## begin Quoted passage

Re: decision theory papers

From: Marcus Hutter <>
Date: Tue, 23 Apr 2002 11:50:03 +0200

Dear Everyboy on the Everything list,

After having followed the discussions in this list for a
while I would like to make my first contribution:

The paradox between computability and free will vanishes through
careful reasoning:

That a part of the universe is computable is defined
as follows:

Assumption 1: Given a box (part of the universe) in state s at time
t we can compute the next (or some farther future) state
s' at time t'>t IF there is no interaction of the box with the
rest of the universe during time t...t'.

Without this independence assumption in time-interval [t,t'] the
possibility of correct prediction cannot be guaranteed!

Assumption 2: Assume that the brain is computable. It gets input x
at time t and computes action y at time t'. During the thinking
period [t,t'] it is completely separated from the environment.

After input x the brain B is in a state s and Assumption 1
applies, i.e. we can compute, say with algorithm A:X->Y, the
brains decision y. We can't tell the brain in the period [t,t']
this decision without violating Assumption 2.

## end Quoted passage
## begin Record set

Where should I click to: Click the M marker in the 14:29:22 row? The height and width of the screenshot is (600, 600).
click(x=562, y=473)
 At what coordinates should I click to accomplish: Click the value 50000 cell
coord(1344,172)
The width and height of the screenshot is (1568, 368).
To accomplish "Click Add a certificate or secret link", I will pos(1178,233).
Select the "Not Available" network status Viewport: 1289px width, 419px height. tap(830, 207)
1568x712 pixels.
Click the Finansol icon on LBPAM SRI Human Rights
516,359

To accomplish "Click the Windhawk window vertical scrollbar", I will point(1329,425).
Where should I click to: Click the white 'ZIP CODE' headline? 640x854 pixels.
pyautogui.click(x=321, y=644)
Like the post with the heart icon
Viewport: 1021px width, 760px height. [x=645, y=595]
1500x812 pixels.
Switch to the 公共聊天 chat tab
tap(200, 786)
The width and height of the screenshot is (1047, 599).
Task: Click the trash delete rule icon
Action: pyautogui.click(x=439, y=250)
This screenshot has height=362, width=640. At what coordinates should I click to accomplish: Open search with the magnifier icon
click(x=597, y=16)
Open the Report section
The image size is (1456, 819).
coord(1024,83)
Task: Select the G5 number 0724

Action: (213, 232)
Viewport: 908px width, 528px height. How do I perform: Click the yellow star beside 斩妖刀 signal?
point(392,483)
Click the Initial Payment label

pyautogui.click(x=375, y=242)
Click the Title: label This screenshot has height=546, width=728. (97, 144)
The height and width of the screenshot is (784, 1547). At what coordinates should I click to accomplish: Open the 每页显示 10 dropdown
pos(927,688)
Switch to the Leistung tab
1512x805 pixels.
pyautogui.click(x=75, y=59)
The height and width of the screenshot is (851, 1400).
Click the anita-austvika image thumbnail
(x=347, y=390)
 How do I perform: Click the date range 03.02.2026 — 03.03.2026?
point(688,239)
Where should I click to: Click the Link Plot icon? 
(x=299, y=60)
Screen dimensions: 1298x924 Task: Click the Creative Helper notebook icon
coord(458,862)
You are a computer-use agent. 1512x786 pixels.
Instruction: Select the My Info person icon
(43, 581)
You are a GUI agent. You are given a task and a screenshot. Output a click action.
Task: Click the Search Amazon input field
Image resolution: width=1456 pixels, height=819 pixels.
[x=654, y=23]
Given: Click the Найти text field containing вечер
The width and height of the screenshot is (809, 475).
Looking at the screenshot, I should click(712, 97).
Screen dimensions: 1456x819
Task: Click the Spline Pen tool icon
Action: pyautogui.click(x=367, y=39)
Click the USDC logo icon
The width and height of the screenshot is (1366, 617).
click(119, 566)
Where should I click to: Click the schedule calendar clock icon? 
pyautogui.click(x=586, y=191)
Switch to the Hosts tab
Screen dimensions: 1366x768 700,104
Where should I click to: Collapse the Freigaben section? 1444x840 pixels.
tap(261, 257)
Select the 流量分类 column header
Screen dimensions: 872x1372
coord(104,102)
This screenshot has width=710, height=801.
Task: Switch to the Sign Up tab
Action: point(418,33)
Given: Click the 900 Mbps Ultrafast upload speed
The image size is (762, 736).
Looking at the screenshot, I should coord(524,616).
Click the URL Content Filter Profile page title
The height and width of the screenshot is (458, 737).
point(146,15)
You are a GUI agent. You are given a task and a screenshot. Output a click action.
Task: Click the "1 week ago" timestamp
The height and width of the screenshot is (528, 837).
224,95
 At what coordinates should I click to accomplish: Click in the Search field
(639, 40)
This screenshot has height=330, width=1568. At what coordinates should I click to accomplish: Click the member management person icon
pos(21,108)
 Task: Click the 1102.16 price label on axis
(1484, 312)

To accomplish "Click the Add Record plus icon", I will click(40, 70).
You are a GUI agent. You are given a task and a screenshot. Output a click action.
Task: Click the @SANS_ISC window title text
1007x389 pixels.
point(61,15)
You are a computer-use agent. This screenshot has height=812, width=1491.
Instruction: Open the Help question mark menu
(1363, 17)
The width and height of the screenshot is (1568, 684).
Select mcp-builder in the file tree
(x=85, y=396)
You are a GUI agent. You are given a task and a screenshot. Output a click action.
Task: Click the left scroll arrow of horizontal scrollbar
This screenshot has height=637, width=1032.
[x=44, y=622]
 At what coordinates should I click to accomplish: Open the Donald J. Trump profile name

## end Record set

Resume the post on computability and free will, starting right after its final sentence.

Task answer:
Assume we allow this interaction, then the brain B' maps input
(x,y) to an action y', which is possibly different from y. There
is no contradiction, since A maps X to Y whereas B' maps X x Y ->
Y, so these functions have nothing to do with each other.

Assume now that a part B2 of brain B=B1 can simulate B1. Since B2
is assumed to behave identically to B1 it must itself contain a
part, say B3 which simulates B2, etc. We have an infinite
recursion as already mentioned by Brent Meeker in this thread. The
first question is NOT WHAT the output of B is and whether it is
finitely computable but whether this infinite recursion has a
value (is mathematically sound) AT ALL!

What we need is a fixed point. Insert a function A into brain B
(as a possible candidate for B2) and look whether B computes the
same function. If yes, A (and B) is a fixed point of the
recursion. If such a fixed point exists (and is unique) we may
define the value of the infinite recursion as this fixed point
value. Finally we would have to check whether this fixed point
can be found by a finite algorithm.

It is well known that not every recursion y=f(y) has a fixed
point. The paradox in our case is just that we implicitly assumed
the existence of a (unique) fixed point. The paradox resolves by
noting that this fixed point simply does not exist.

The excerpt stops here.